WRITTEN REQUEST
In the parliamentary speech on the Welfare Reform Bill, how many references to regulations does the speaker say the Bill contains?

EXTRACT TO READ
David Ruffley - MP for Bury St Edmunds, Stowmarket and Needham Market

Welfare Reform Bill - 2nd Reading

24 July 2006 : Column 698

Mr. David Ruffley (Bury St. Edmunds) (Con): T his has been a constructive debate marked by good intentions from all parts of the House. Members of my party believe that those who can work should havethe barriers in their way removed. Getting out of dependency and leading a more fulfilling life is what many of the 2.7 million people who are on incapacity benefits desperately wish to do.

That is why we believe in active labour market policies. However, we also believe that security must be guaranteed for those whose level of disability is so great that they cannot work; that is one of the hallmarks of the civilised society in which we all wish to live.

We have also agreed in our debate about regulations. In the Bill’s 76 pages, there are more than 240 references to regulations. That is part of a trend over the past nine years: some Ministers have sought to make major policy changes via statutory instruments, which are not amendable. Therefore, I hope that the Minister will agree tonight with his hon. Friends the hon. Members for Kingswood (Roger Berry) and for Burton (Mrs. Dean) that the draft regulations should be published well before the Committee stage. Will the Minister tell us tonight what the draft regulations will be and when we can expect to see them, in the interests of having a grown-up and mature debate?

The Bill is in the form that it is in, and is being somewhat rushed through this House, because of earlier delays. Before the last election, we were promised a Green Paper sometime in the summer of 2005, but it did not see the light of day until January 2006. That probably had something to do with theNo. 10 policy unit sticking its oar in and pushing for welfare changes that were so draconian that not even the then Secretary of State, the right hon. Member for Sheffield, Brightside (Mr. Blunkett), approved of them. An e-mail of last October from the Prime Minister to the then Secretary of State infamously demanded more means-testing for all incapacity benefit recipients, the time-limiting of incapacity benefit, naming and shaming GPs who allegedly signed off too many sick notes, and commuting a portion of the incapacity benefit amount into a non-cashable voucher with which claimants would have to buy rehabilitative care. Thankfully, none of that saw the light of day, but what we do have today is a Bill whose level of generality raises many questions, many of which have been posed in our debate.

MATERIAL
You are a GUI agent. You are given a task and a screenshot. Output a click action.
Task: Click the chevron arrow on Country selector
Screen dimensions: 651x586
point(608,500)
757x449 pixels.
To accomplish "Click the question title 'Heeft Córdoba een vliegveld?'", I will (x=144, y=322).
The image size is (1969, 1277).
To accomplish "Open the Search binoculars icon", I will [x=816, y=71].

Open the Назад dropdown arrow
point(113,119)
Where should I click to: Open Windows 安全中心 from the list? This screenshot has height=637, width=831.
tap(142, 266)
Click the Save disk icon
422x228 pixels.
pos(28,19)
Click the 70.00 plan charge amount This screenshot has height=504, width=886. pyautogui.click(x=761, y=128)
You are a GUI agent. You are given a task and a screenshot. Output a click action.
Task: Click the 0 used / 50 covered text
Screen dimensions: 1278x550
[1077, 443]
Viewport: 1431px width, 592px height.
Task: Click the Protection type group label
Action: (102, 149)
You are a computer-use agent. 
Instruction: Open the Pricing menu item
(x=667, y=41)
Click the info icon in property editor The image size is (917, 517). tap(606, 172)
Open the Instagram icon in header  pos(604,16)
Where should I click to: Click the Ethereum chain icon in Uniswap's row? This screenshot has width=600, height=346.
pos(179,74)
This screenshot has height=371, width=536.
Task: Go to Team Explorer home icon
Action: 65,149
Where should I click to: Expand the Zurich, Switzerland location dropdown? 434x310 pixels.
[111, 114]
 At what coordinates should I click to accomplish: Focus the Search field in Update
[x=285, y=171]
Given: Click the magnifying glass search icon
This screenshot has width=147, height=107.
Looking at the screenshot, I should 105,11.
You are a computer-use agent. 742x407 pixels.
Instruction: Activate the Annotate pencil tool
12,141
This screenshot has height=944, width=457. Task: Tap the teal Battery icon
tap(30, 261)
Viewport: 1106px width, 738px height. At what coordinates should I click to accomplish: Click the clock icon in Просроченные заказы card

SOLUTION TO THE EXERCISE
More than 240 references, in the Bill's 76 pages.